Still the @toryeducation Twitter feed rambles on, today
jumping on a study from the Institute of Education (IoE) in London as proof
that It Was All Labour’s Fault. Needless to say, things are not as cut and
dried as the people who are not Dominic Cummings and Henry de Zoete (honestly)
would like their audience to believe, not least because the IoE has said so.
So what’s in the IoE report? The headline, “Brightest English pupils fall
two years behind Far Eastern peers between ages 10 and 16” is where
@toryeducation is getting his cue. What the study has found is that, while the brightest pupils are doing almost as
well as those from the Far East at age 10, they are falling back by the time
they take their GCSEs.
The research also observes “The top 10 per cent of English children also appear to be losing ground to the most able pupils in other
English-speaking and European countries between the ages of 10 and 16”. That
is a less certain conclusion, and one look at the sources used for the study goes
some way to explaining this: there is a mix of other research used for
reference.
And, given that average scores for pupils between the ages
of 10 and 16 are “broadly comparable”
when looking at England versus the Far East, the blanket denunciation of Labour
by @toryeducation is shown to be misplaced. In some Far Eastern countries,
parents invest heavily in private tutoring and education is valued more highly.

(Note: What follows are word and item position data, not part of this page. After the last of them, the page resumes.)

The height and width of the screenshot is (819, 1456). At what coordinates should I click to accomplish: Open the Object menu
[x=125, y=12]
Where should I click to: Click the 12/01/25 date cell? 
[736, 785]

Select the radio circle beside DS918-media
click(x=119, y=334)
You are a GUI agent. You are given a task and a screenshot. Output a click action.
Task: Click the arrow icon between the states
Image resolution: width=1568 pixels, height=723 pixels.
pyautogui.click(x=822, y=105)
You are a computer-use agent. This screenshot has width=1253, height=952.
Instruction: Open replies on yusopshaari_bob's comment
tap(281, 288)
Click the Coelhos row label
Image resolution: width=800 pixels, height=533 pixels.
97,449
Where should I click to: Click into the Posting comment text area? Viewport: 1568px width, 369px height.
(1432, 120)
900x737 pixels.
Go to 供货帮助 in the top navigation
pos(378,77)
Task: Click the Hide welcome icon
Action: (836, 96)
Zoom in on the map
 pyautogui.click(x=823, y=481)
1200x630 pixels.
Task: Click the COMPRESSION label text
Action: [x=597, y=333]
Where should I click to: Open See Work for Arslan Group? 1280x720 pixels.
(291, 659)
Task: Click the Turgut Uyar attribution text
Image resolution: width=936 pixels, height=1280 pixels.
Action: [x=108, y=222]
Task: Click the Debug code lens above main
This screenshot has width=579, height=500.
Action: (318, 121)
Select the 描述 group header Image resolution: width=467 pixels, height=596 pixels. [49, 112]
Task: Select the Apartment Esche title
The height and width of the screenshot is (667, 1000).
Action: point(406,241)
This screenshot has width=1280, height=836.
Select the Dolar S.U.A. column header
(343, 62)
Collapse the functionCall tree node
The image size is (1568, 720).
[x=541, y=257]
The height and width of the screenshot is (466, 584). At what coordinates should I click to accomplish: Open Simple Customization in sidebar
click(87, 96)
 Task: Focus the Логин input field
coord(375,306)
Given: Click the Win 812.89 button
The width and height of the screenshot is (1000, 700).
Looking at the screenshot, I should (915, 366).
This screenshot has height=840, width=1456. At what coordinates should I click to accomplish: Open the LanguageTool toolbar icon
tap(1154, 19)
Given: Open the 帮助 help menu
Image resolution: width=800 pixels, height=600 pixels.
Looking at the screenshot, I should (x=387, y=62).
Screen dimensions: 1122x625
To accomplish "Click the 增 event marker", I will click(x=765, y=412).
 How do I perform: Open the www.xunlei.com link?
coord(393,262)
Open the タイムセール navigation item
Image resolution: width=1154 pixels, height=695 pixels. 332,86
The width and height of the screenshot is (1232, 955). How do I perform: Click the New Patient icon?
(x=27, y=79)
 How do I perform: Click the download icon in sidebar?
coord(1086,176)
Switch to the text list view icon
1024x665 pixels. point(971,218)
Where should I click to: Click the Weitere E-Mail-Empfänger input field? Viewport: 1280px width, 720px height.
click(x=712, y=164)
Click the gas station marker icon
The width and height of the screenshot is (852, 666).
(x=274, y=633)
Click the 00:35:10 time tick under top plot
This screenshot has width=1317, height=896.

No Government is preventing parents here from doing the same.
So England “could
perhaps do better for the top 10% of pupils” is the conclusion, and appropriate
recommendations are made. Clearly, that is not what “Oiky” Gove and his retinue of polecats want to hear, and neither is
a previous IoE headline, “No
hard evidence that England has slid down international performance tables, study
says”, from November 2011.
Moreover, that research was performed by John Jerrim,
co-author of the paper that the @toryeducation account is lauding today. His
past findings (see HERE
[.pdf]) include (also from late 2011) that “One
cannot firmly conclude that English secondary school children’s performance has
improved or declined relative to that of its international competitors over the
past decade”.
Dr Jerrim also observed “The
decline seen by England in the PISA international rankings is not, in my
opinion, statistically robust enough to base public policy upon”. As ever,
this is not a subject where there are quick and easy answers, and once again
one has to remind @toryeducation and his minders that they are playing with the
future wellbeing of rather a lot of pupils.
So perhaps they could
quit points scoring and messing around, just for once.